The Splunk Content System Engineer Responsibilities:
Participate in the operation of an Enterprise Splunk Security Information and Event Management system, to include; Splunk indexers, search heads, forwarders, heavy forwarders, and deployment servers, other logger devices and appliances, Windows and Linux servers and a variety of network and security related devices that can also include AWS and Azure cloud implementations.
Support implementing and maintaining the technical solution to the client, in accordance with an agreed technical design
Support technical design for enterprise solutions.
Design, deploy and configure a Splunk Architecture for high-availability and failover
Tune Splunk performance and event data quality to maximized Splunk system efficiency
Perform routine equipment checks and preventative maintenance
Apply Configuration Management disciplines to maintain hardware/software revisions, Splunk content, security patches, hardening, and documentation
Follow Change Management Process and System Development Lifecycle process associated with varies development models (Agile)
Develop and deploy content for a complex and growing Splunk infrastructure; including use cases that involve Dashboards, Active Channels, Reports, Rules, Filters, Trends, and Active Lists
Provide optimization of data flow using aggregation, filters, etc.
Develop custom correlations as required to meet use case objectives
Support initial build, enhancement, and continual improvement of an integrated set of correlation rules, alerts, searches, reports, and responses
Lead and coordinate event collection, log management, event management, compliance automation, and identity monitoring activities
Prepare, mentor, and train client and team members to Splunk related Standard Operating Procedures.
Maintain excellent communication skills, both oral and written, working with senior technical and executive staff.
Education and technical experience:
8 year’s overall professional experience and a Bachelor of Arts/Science or equivalent degree in computer science or related area of study; without a degree, three additional years of relevant professional experience
5 years’ experience using Security Information and Event Management products, to include ArcSight, Splunk, Trustwave, Elastic Search, Logstash, Kabana
5 years Hands-on Splunk experience developing & managing use cases and content; Dashboards, Active Channels, Reports, Rules, Filters, Trends, Active Lists, etc.
2 years Linux experience
Programming languages: Perl, VBS, RegEx, Boolean, and Scripting skills are highly desired
We are GDIT. The people supporting some of the most complex government, defense, and intelligence projects across the country.
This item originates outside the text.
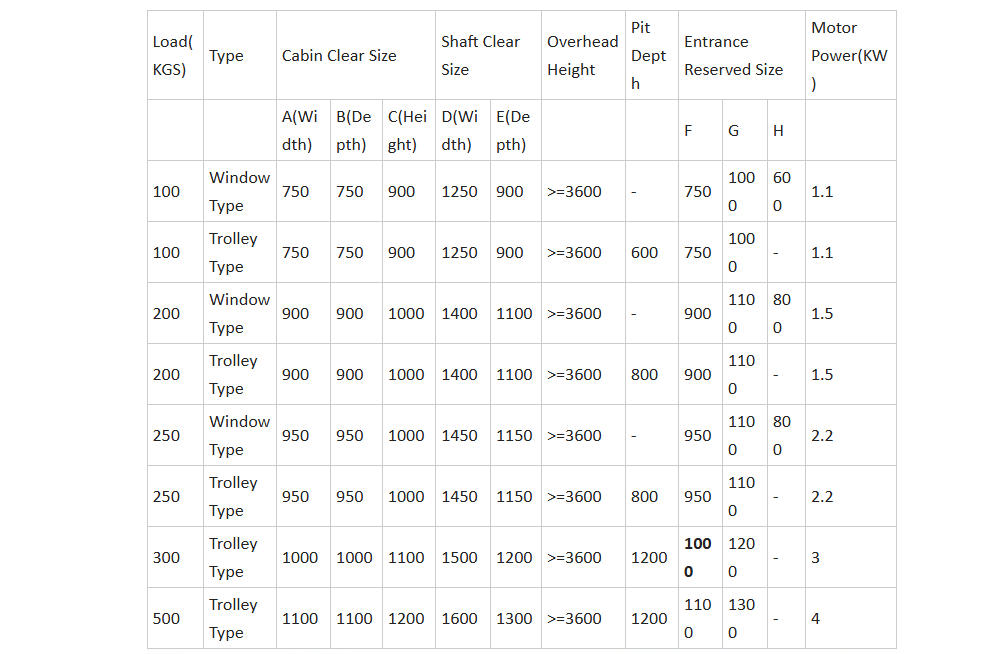Select the "Entrance Reserved Size" header cell
Viewport: 1004px width, 654px height.
(x=733, y=56)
We deliver. Bringing the expertise needed to understand and advance critical missions. We transform. Shifting the ways clients invest in, integrate, and innovate technology solutions. We ensure today is safe and tomorrow is smarter. We are there. On the ground, beside our clients, in the lab, and everywhere in between. Offering the technology transformations, strategy, and mission services needed to get the job done.
GDIT is an Equal Opportunity/Affirmative Action employer. All qualified applicants will receive consideration for employment without regard to race, color, religion, sex, sexual orientation, gender identity, national origin, disability, or veteran status, or any other protected class.